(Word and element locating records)
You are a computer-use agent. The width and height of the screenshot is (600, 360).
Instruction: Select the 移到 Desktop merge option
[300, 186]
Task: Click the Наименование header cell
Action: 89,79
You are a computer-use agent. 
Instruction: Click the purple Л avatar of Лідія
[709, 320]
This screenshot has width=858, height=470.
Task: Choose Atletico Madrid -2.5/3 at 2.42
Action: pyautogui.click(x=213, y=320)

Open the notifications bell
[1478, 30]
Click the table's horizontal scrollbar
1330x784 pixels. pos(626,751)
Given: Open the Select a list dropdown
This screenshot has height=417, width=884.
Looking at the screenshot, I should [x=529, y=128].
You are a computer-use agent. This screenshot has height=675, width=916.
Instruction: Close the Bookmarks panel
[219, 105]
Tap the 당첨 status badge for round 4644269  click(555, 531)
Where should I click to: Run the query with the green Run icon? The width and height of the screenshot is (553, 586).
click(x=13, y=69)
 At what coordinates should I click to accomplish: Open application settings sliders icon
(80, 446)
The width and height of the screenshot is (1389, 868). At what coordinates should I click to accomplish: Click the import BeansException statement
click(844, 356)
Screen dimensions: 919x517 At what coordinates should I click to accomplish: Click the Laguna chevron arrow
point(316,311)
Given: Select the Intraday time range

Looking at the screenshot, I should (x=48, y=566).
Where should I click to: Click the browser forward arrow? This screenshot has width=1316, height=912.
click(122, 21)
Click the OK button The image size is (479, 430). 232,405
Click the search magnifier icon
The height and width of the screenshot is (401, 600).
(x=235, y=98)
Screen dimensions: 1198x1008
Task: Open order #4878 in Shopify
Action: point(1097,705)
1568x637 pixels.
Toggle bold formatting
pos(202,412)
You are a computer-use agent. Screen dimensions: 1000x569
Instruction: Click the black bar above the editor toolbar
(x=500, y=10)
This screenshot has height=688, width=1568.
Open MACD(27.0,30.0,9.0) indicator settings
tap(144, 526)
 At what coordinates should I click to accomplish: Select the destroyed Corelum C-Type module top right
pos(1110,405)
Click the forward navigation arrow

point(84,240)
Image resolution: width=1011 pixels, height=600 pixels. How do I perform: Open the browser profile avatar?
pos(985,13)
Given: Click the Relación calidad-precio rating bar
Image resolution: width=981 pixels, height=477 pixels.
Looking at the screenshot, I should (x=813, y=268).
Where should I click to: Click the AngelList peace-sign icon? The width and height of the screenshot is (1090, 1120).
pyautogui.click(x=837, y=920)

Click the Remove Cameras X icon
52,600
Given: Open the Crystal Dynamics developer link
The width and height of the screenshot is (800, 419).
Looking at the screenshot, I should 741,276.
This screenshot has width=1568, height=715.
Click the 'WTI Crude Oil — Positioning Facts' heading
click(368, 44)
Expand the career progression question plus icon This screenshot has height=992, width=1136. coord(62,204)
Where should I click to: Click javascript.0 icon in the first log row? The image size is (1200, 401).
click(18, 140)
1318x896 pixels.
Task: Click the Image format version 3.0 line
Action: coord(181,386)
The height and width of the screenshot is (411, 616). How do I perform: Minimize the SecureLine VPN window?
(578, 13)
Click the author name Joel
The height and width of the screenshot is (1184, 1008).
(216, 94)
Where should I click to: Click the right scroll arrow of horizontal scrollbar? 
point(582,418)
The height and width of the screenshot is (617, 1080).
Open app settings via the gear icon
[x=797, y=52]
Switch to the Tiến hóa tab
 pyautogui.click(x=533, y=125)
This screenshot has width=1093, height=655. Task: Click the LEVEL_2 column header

> _YOUR TASK_
Reproduce all of the records above line for line, without any changes.

> _WRITTEN ANSWER_
You are a computer-use agent. The width and height of the screenshot is (600, 360).
Instruction: Select the 移到 Desktop merge option
[300, 186]
Task: Click the Наименование header cell
Action: 89,79
You are a computer-use agent. 
Instruction: Click the purple Л avatar of Лідія
[709, 320]
This screenshot has width=858, height=470.
Task: Choose Atletico Madrid -2.5/3 at 2.42
Action: pyautogui.click(x=213, y=320)

Open the notifications bell
[1478, 30]
Click the table's horizontal scrollbar
1330x784 pixels. pos(626,751)
Given: Open the Select a list dropdown
This screenshot has height=417, width=884.
Looking at the screenshot, I should [x=529, y=128].
You are a computer-use agent. This screenshot has height=675, width=916.
Instruction: Close the Bookmarks panel
[219, 105]
Tap the 당첨 status badge for round 4644269  click(555, 531)
Where should I click to: Run the query with the green Run icon? The width and height of the screenshot is (553, 586).
click(x=13, y=69)
 At what coordinates should I click to accomplish: Open application settings sliders icon
(80, 446)
The width and height of the screenshot is (1389, 868). At what coordinates should I click to accomplish: Click the import BeansException statement
click(844, 356)
Screen dimensions: 919x517 At what coordinates should I click to accomplish: Click the Laguna chevron arrow
point(316,311)
Given: Select the Intraday time range

Looking at the screenshot, I should (x=48, y=566).
Where should I click to: Click the browser forward arrow? This screenshot has width=1316, height=912.
click(122, 21)
Click the OK button The image size is (479, 430). 232,405
Click the search magnifier icon
The height and width of the screenshot is (401, 600).
(x=235, y=98)
Screen dimensions: 1198x1008
Task: Open order #4878 in Shopify
Action: point(1097,705)
1568x637 pixels.
Toggle bold formatting
pos(202,412)
You are a computer-use agent. Screen dimensions: 1000x569
Instruction: Click the black bar above the editor toolbar
(x=500, y=10)
This screenshot has height=688, width=1568.
Open MACD(27.0,30.0,9.0) indicator settings
tap(144, 526)
 At what coordinates should I click to accomplish: Select the destroyed Corelum C-Type module top right
pos(1110,405)
Click the forward navigation arrow

point(84,240)
Image resolution: width=1011 pixels, height=600 pixels. How do I perform: Open the browser profile avatar?
pos(985,13)
Given: Click the Relación calidad-precio rating bar
Image resolution: width=981 pixels, height=477 pixels.
Looking at the screenshot, I should (x=813, y=268).
Where should I click to: Click the AngelList peace-sign icon? The width and height of the screenshot is (1090, 1120).
pyautogui.click(x=837, y=920)

Click the Remove Cameras X icon
52,600
Given: Open the Crystal Dynamics developer link
The width and height of the screenshot is (800, 419).
Looking at the screenshot, I should 741,276.
This screenshot has width=1568, height=715.
Click the 'WTI Crude Oil — Positioning Facts' heading
click(368, 44)
Expand the career progression question plus icon This screenshot has height=992, width=1136. coord(62,204)
Where should I click to: Click javascript.0 icon in the first log row? The image size is (1200, 401).
click(18, 140)
1318x896 pixels.
Task: Click the Image format version 3.0 line
Action: coord(181,386)
The height and width of the screenshot is (411, 616). How do I perform: Minimize the SecureLine VPN window?
(578, 13)
Click the author name Joel
The height and width of the screenshot is (1184, 1008).
(216, 94)
Where should I click to: Click the right scroll arrow of horizontal scrollbar? 
point(582,418)
The height and width of the screenshot is (617, 1080).
Open app settings via the gear icon
[x=797, y=52]
Switch to the Tiến hóa tab
 pyautogui.click(x=533, y=125)
This screenshot has width=1093, height=655. Task: Click the LEVEL_2 column header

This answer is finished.